--- PROBLEM ---
Please write out every line of the material, leaving out any picture.

(PROVIDED RECORDS Opens)

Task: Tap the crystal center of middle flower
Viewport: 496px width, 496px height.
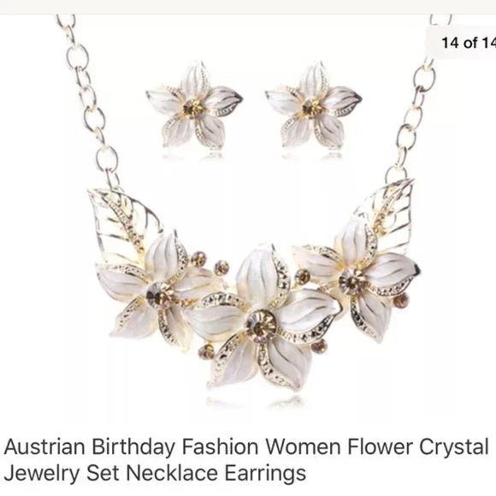Action: [262, 326]
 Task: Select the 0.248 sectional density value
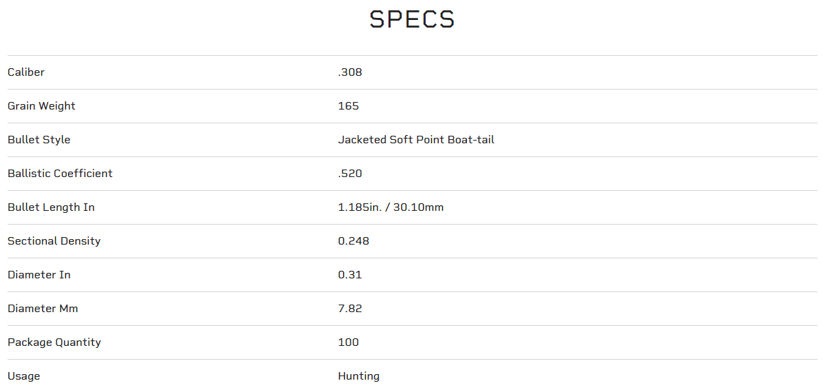(x=353, y=241)
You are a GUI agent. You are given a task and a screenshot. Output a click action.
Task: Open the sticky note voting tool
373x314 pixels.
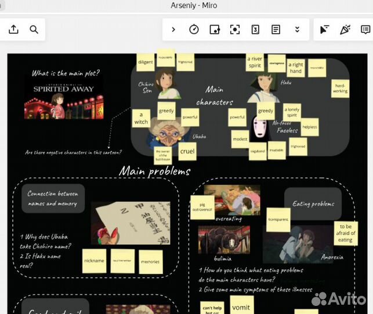pyautogui.click(x=215, y=30)
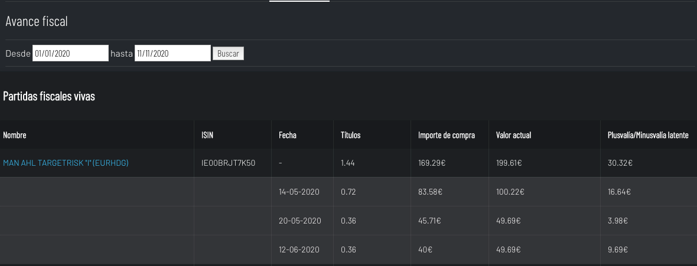Click the Buscar button
The width and height of the screenshot is (697, 266).
pyautogui.click(x=228, y=54)
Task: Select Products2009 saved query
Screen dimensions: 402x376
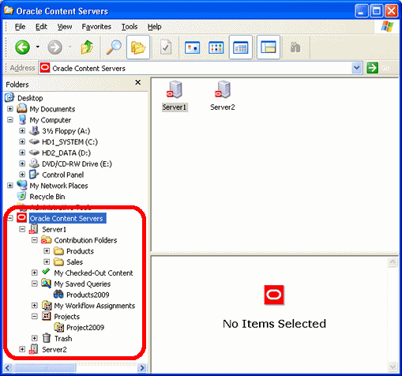Action: click(x=88, y=295)
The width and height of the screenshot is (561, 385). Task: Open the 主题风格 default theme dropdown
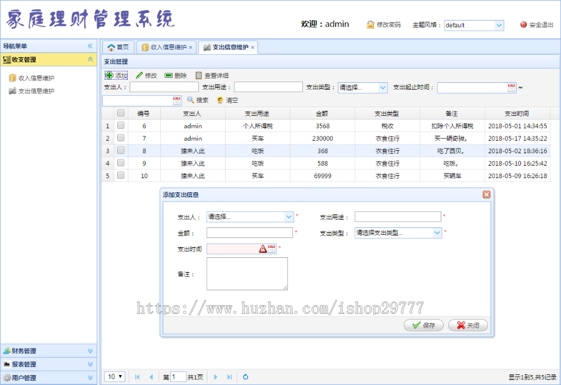pos(474,24)
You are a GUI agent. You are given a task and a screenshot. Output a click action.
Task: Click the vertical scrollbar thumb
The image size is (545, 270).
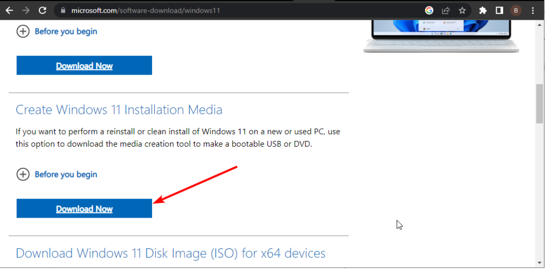(539, 103)
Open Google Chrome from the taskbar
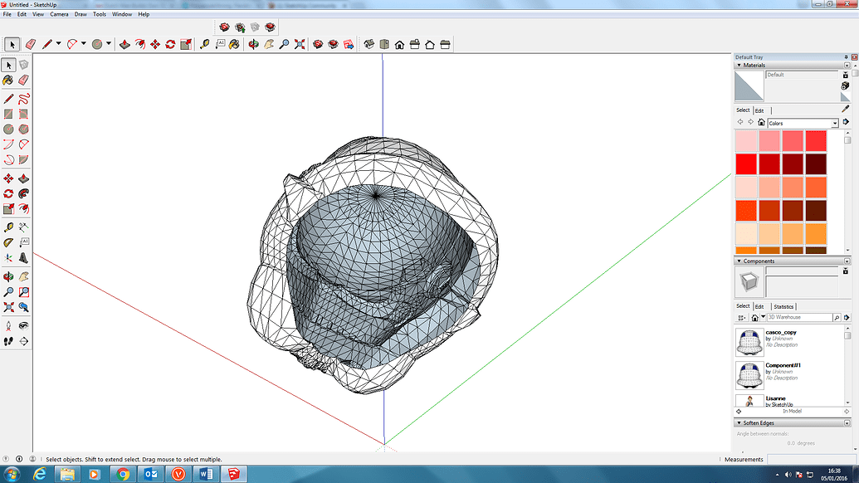The image size is (859, 483). click(123, 473)
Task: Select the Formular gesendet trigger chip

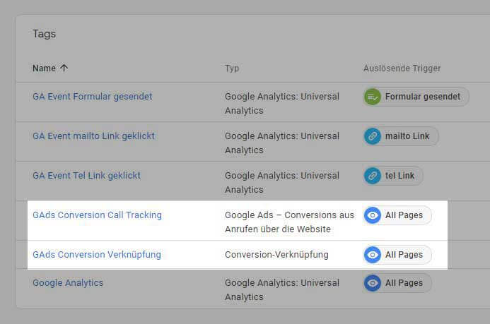Action: (x=416, y=97)
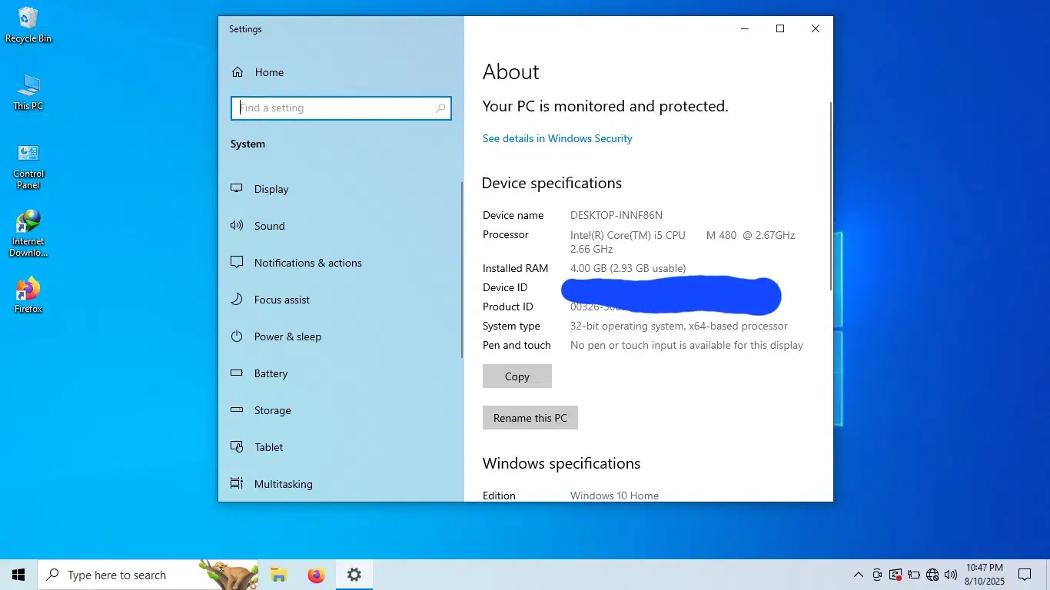Screen dimensions: 1050x590
Task: Switch to Multitasking settings
Action: 283,484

(PROVIDED RECORDS Closes)

--- RESPONSE TO THE EXERCISE ---
Task: Tap the crystal center of middle flower
Viewport: 496px width, 496px height.
Action: [262, 326]
 Task: Select the 0.248 sectional density value
(x=353, y=241)
You are a GUI agent. You are given a task and a screenshot. Output a click action.
Task: Open the sticky note voting tool
373x314 pixels.
pyautogui.click(x=215, y=30)
Click the Buscar button
The width and height of the screenshot is (697, 266).
pyautogui.click(x=228, y=54)
Task: Select Products2009 saved query
Screen dimensions: 402x376
Action: click(x=88, y=295)
The width and height of the screenshot is (561, 385). Task: Open the 主题风格 default theme dropdown
pos(474,24)
You are a GUI agent. You are given a task and a screenshot. Output a click action.
Task: Click the vertical scrollbar thumb
The image size is (545, 270).
(539, 103)
Open Google Chrome from the taskbar
The image size is (859, 483). click(123, 473)
Task: Select the Formular gesendet trigger chip

Action: (x=416, y=97)
Screen dimensions: 1050x590
Task: Switch to Multitasking settings
Action: 283,484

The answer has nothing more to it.